Lui-même avait informé l'ensemble du personnel par courriel du 29 avril 2021 qu'il fallait le prévenir si C______ venait sur le site. Le 30 avril 2021 au matin, on lui avait signalé la présence de C______ dans son bureau, après quoi il avait été décidé d'en vider le contenu, car "les informations présentes concern[ai]ent l'entreprise et [étaient] confidentielles". C______ n'avait aucun droit d'avoir accès à ces informations.

Ce dernier était revenu dans l'après-midi avec D______, sans rendez-vous. Ils ne s'étaient pas présentés à la réception. Lui-même leur avait demandé de quitter les lieux, car ils n'avaient "rien à y faire". Il n'avait pas fait usage de la force et les intéressés avaient accepté de quitter les lieux.

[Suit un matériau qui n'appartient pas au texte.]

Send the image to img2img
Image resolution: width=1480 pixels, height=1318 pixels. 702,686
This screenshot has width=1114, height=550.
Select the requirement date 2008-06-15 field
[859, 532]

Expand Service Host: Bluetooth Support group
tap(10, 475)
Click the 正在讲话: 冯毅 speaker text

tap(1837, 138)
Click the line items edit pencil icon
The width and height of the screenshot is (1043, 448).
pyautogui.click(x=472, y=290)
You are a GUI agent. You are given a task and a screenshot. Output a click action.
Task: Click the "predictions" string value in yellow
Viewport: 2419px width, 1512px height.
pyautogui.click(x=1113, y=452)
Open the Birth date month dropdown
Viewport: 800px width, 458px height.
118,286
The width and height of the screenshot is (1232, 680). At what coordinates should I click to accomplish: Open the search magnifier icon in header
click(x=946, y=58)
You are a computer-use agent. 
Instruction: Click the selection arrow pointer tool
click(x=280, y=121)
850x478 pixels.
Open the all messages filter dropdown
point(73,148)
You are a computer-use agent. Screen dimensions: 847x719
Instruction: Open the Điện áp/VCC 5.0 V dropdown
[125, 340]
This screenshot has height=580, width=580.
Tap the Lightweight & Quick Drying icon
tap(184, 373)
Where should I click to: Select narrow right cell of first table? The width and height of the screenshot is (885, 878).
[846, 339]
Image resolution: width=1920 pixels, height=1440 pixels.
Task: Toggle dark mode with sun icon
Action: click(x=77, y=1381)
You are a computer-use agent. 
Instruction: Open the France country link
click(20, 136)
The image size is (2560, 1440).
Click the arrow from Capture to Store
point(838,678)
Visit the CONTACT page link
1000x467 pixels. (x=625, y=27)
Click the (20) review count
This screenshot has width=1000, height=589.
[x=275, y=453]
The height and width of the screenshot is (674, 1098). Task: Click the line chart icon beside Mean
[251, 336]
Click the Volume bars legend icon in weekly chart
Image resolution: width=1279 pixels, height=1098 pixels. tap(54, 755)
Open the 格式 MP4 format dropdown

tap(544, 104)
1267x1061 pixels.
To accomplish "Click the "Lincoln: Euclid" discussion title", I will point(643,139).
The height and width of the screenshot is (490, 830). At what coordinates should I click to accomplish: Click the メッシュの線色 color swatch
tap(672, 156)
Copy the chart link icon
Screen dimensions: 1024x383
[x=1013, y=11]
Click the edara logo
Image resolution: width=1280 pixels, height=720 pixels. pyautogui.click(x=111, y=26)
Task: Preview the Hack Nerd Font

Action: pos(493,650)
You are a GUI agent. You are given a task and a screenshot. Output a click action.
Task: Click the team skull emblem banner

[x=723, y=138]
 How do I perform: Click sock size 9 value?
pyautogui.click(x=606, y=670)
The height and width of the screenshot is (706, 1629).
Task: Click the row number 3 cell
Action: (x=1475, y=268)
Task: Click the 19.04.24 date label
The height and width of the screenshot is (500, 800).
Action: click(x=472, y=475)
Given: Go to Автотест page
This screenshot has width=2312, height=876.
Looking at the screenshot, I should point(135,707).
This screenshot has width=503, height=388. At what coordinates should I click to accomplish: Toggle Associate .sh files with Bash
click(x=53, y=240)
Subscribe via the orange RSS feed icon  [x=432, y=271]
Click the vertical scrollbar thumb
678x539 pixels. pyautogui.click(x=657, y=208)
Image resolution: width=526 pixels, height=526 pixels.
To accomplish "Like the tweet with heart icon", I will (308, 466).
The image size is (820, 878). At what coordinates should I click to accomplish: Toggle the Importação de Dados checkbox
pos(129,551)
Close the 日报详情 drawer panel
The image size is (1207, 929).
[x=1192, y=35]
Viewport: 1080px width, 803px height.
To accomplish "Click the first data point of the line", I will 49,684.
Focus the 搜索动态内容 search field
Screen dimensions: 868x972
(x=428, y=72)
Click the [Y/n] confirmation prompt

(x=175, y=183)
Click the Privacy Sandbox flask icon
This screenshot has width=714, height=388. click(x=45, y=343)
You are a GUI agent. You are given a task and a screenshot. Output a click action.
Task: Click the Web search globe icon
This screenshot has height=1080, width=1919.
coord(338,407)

f. Devant la police puis le Ministère public, E______ a expliqué que C______ était un mandataire indépendant par le biais de la société H______. L'intéressé n'avait aucun rapport contractuel avec les sociétés suisses. Il disposait d'un petit bureau de 6 m2 dans les locaux de A______ SA. Ses activités avaient définitivement cessé huit à neuf mois avant le 30 avril 2021, de sorte qu'il n'était plus payé. Environ deux mois avant les faits, lui-même avait notifié à C______, via F______, qu'il n'avait plus besoin de ses services. C______ ne devait donc plus se présenter dans les locaux.

Le 30 avril 2021, l'intéressé s'était néanmoins directement rendu dans son ancien bureau sans s'annoncer à la réception, en compagnie de D______ qui n'avait pas de mandat. E______ avait été averti de cette présence et était allé à leur rencontre, avec F______. D______ lui avait montré sa carte et dit qu'il était un huissier retraité. Il avait invité les deux intéressés à quitter les locaux de la société, ce qu'ils avaient refusé de faire. Il avait, avec plusieurs employés, formé un "cordon" ou un "barrage" afin de les amener vers la porte de la sortie. C______ et D______, en colère et agressifs, avaient opposé une résistance à quitter les lieux. Lui-même n'avait pas usé de la force, ni frappé ou bousculé quiconque à cette occasion.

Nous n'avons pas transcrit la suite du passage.